There is a clear and present danger that threatens the many benefits scientific medicine brings to the American people. The link goes to an article in the New England Journal of Medicine this week that says American politicians are substituting their opinion and politics for the judgement of state medical boards that set the standards for scientific medical practice. I have quoted extensively from the article because it is so well written and this journal is one of the most reliable. “In response to the Covid-19 pandemic, however, state lawmakers have embraced measures that could seriously undermine boards’ ability to carry out these functions. For example, North Dakota has enacted a law prohibiting its board of medicine from disciplining physicians who dispense ivermectin for the treatment of Covid-19, despite extensive evidence that use of the drug for this purpose has no beneficial effect. Legislation in Tennessee prohibits medical boards from disciplining physicians for providing any COVID-related treatment unless they are following rule that has been approved by the state legislature. Similar legislative proposals have been
introduced in at least half of states.”
There are other examples. “These efforts to limit the powers of licensing boards are the latest example of a larger movement to undermine the concept of expertise and the institutions that validate it. For example, the 2018 federal Right to Try Act gave patients with serious or immediately life-threatening conditions the right to request access to unapproved medications with virtually no oversight by the Food and
Drug Administration (FDA).” Medications that are proven to work are approved by the FDA. If there is a good scientific argument that a medication should work in this condition based on performance in other settings, the FDA approves it and insurance pays for it. The real purpose of the law is to chip away at the regulatory authority of the FDA. This rule opens the door to treatment with drugs that don’t work. That is terrible for the patient, and you have to pay for it in your taxes and insurance premiums.
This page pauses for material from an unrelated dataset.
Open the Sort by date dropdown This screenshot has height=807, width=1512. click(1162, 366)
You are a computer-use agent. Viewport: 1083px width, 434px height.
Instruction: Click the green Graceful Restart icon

Those are just symptoms. There is a much larger problem here. “In the context of this broader cultural attack, expertise and authority are increasingly seen as means for elites to establish and support existing hierarchies….“medical freedom”arguments have long been used to oppose institutions intended to protect consumers, such as medical licensure and the FDA. The difference today is that the anti-expertise perspective has moved into the mainstream…. Perhaps the most substantial threat to expertise is that members of the public are coming to believe that facts don’t exist — that all facts are political and therefore a matter of opinion.” That world view goes back to the days before the scientific revolution. Scientific medicine depends utterly on a shared commitment to proving that treatments work. It depends on fact, evidence, integrity, and the truth.
This is not just an external threat. It is also a threat from within the medical profession. It is a failure of leadership. It is a failure of the medical profession to attend to that primary duty of advocacy for our patients. It is a failure to achieve patient-centered care. Two decades ago, the National Academy of Medicine put it like this:
“The American health care delivery system is in need of fundamental change. Many patients, doctors, nurses, and health care leaders are concerned that the care delivered is not, essentially, the care we should receive The frustration levels of both patients and clinicians have probably never been higher. Yet the problems remain. Health care today harms too frequently and routinely fails to deliver its potential benefits.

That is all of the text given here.